Page excerpt —

This iron sense of resolve badges the entire project.  Here’s another example.  Once Duncan got down to detailed planning he realised that the road distance from Exmouth to Geneva was 66 miles short of 800.  But that was the challenge he’d set himself in his original text to Rob Williams and so he’s added a picturesque little loop at journey’s end that will take him through four alpine passes before the final descent to the finishing line.  Cheat and settle for 734 miles?  Never.

 

The sheer physical scale of the challenge Duncan has set himself is daunting enough.  But what – inevitably – goes with it has come as a surprise.  The whole point of riding to Geneva,  after all,  is to write a cheque for £10,000 at the end of it. 

 

 “At first,  I assumed that fund-raising would be easy.  It’s not.  Some key people have been really generous,  really supportive,  and even the young apprentices at work have put their hands in their pockets for the Challenge,  but you can stick up a million posters and go on a trillion radio shows and not very much else happens.  I don’t know whether it’s the recession or what but fund-raising from a standing start is really,  really hard.”  Tougher than the Challenge itself?  “Definitely.”

Exercise instructions —
1. In the article about Duncan's ride to Geneva, how much money is he meant to write a cheque for at the end?
2. In the article on Duncan's Geneva ride, change "picturesque" to "scenic" in the passage that begins at the words "This iron sense" and stops after "734 miles?  Never.". Give that passage.
3. Write what comes next in the article about Duncan's ride from Exmouth to Geneva.

Information shown —
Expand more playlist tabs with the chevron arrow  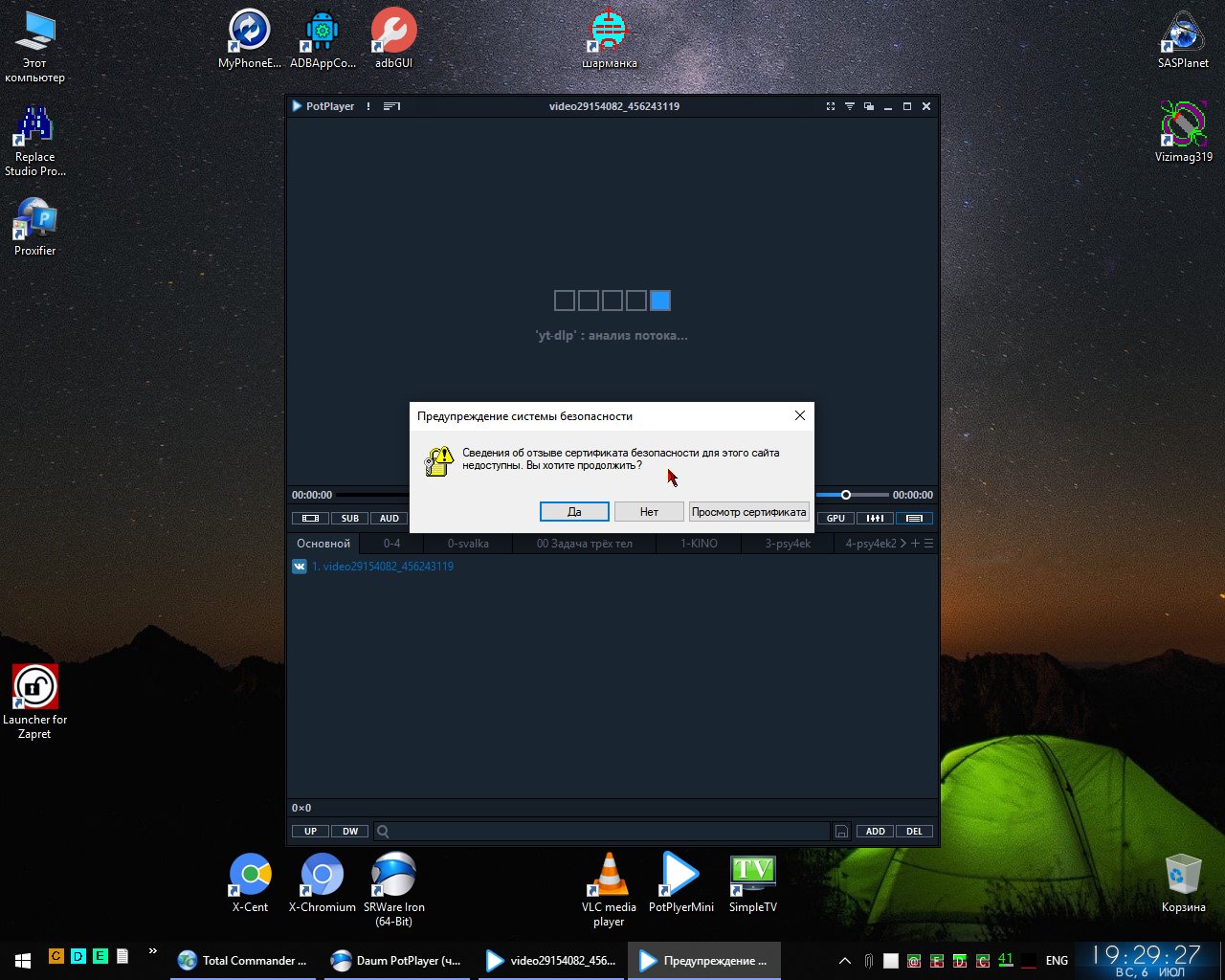point(902,544)
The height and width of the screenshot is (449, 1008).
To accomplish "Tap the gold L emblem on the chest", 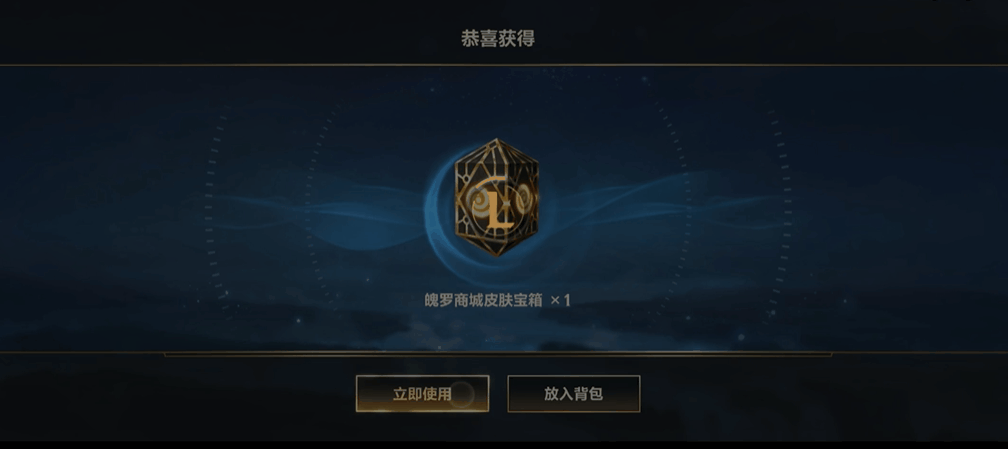I will click(498, 207).
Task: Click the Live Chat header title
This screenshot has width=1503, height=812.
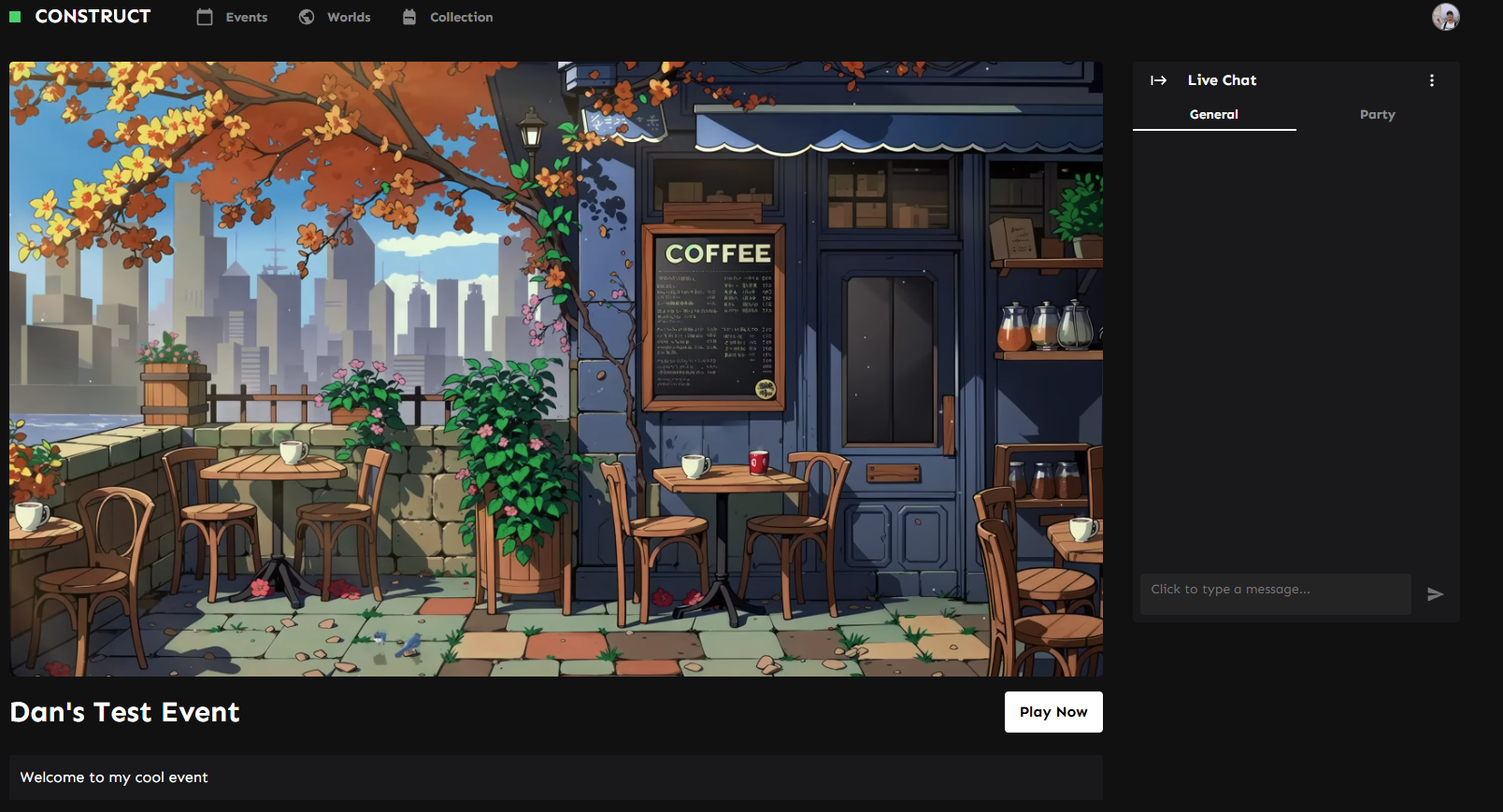Action: pos(1222,80)
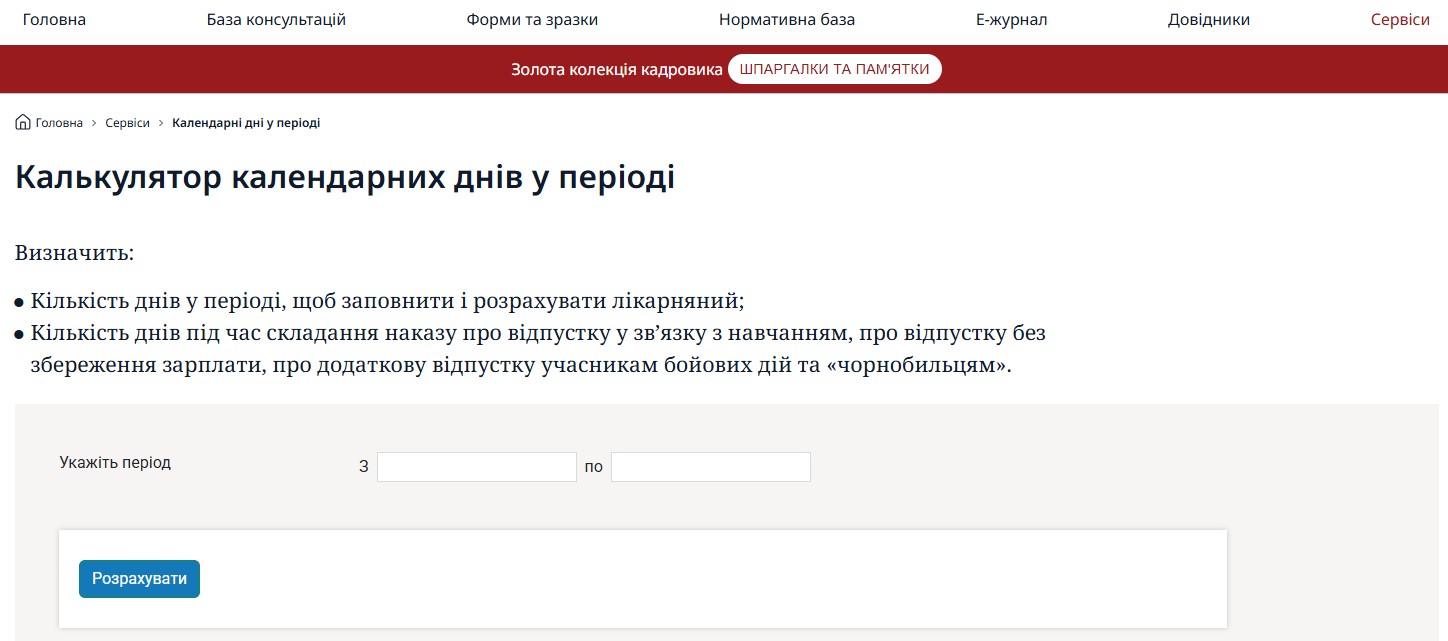The image size is (1448, 641).
Task: Focus the end date field after по
Action: pos(710,467)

Activity answers —
1. £10,000.

2.
This iron sense of resolve badges the entire project.  Here’s another example.  Once Duncan got down to detailed planning he realised that the road distance from Exmouth to Geneva was 66 miles short of 800.  But that was the challenge he’d set himself in his original text to Rob Williams and so he’s added a scenic little loop at journey’s end that will take him through four alpine passes before the final descent to the finishing line.  Cheat and settle for 734 miles?  Never.

3.
 

As the days begin to lengthen and Exmouth drags itself out of the coldest winter in living memory,  Duncan Biggs is pushing himself harder and harder.  Distances he’d thought impossible just months ago are now a routine part of most evenings.  And a bespoke triathlon still regarded by many as daft is – increasingly – something he looks forward to. 

“You play mind games with yourself”  he says.  “Just now I’m concentrating on getting fitter than I’ve ever been in my entire life.  Cycling to Geneva,  and all the rest of it,  will be just another holiday...with a bit of extra activity thrown in.”

 

So there are never moments when you get a little nervous?  A little daunted about what you’ve taken on? 

He frowns a moment,  then grins.  “Of course there are.”  He says.  “But then I talk to Barbara and after that there’s never a problem.”